Editor's Note: Marc Gunther also conducted a podcast interview with Jeff Horowitz, the co-founder of Avoided Deforestation Partners. You can listen to their conversation on GreenBiz.com: "Growing Money on Trees"]
The Sierra Club and American Electric Power, the nation's largest coal-burning utility, don't agree on much, but there is this:
Money does grow on trees.
Along with other big environmental groups and such businesses as Duke Energy and El Paso Corp., they are part of a coalition that wants to use markets to protect the world's forests and curb climate change.
The coalition -- called Avoided Deforestation Partners, a name that will never win a branding contest -- is the brainchild of Jeff Horowitz, a 58-year-old architect and newcomer to the environmental movement who has quietly become an influential player as climate change legislation inches its way through a divided Congress.
Protecting forests "is our single most important strategy, with respect to solving the climate crisis," Horowitz says. "If we don't tackle forestry immediately, we can't buy enough time to get at the technological advances we need and scale them."
I met Jeff in December at the UN climate talks in Copenhagen, and visited him last week at his office in a lovely, hilly neighborhood of Berkeley. A mechanism to protect forests by steering millions of dollars from the developed world to poor countries, known as REDD (Reducing Emissions from Deforestation and Forest Degradation), was endorsed by governments in Copenhagen, so Horowitz felt good about the climate talks. "As far as we're concerned, Copenhagen was a tremendous victory," he told me.

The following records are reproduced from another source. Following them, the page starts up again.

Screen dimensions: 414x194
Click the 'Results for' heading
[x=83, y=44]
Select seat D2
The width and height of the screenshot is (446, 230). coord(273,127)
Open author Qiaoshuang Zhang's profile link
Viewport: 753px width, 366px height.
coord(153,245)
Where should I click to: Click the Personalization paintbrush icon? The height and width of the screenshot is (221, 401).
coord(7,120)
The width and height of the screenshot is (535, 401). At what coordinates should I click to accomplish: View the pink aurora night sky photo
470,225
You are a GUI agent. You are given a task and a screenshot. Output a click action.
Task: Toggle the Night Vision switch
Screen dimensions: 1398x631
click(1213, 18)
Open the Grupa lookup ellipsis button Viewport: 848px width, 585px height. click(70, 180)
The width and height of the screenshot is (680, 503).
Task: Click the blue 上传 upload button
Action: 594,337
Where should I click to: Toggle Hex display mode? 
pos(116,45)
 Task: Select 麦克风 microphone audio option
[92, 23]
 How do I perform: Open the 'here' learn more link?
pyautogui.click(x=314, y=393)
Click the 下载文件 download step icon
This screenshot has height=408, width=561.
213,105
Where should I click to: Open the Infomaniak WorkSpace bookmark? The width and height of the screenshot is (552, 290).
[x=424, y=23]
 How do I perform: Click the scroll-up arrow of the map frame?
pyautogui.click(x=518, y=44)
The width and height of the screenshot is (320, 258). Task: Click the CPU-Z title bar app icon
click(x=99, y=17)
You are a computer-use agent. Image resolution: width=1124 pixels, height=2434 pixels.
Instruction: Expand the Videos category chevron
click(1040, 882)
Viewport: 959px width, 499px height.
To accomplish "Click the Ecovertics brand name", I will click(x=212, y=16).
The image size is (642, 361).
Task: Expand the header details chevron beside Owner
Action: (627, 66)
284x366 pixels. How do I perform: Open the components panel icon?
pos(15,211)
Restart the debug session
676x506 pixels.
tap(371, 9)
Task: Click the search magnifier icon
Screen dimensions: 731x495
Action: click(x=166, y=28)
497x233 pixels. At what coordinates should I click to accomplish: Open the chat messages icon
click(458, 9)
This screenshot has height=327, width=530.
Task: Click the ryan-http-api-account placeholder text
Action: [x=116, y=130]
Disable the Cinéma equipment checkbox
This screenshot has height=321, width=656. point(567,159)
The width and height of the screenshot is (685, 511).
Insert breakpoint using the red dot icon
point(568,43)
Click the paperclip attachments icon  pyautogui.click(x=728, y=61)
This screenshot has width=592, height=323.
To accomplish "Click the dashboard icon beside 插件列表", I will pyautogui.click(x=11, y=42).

Now he wants to make sure that forestry offsets are part of a U.S. climate bill. That will enable regulated polluters in the U.S. to offset their carbon emissions by paying to protect forests elsewhere. Protecting forests is a cheaper and quicker way to curb emissions than by switching from coal or natural gas to low-carbon energy sources like nuclear, wind or solar power.
While offsets are controversial, no one doubts is that protecting forests matters: Scientists estimate that nearly 20 percent of the world's greenhouse gas emissions come from deforestation, as trees are slashed and burned to make way for agriculture. Standing forests also act as carbon sinks by absorbing CO2. Environmentalists and governments from Norway to Brazil have for decades tried to stop deforestation, but they have made limited headway.
Neither afforestation (planting trees) nor avoided deforestation (stopping trees from getting cut down) were part of the Kyoto climate agreement, largely because of opposition from enviros. They argued that forest protection could not be reliably monitored and verified and that offsets would allow polluters to avoid mending their ways.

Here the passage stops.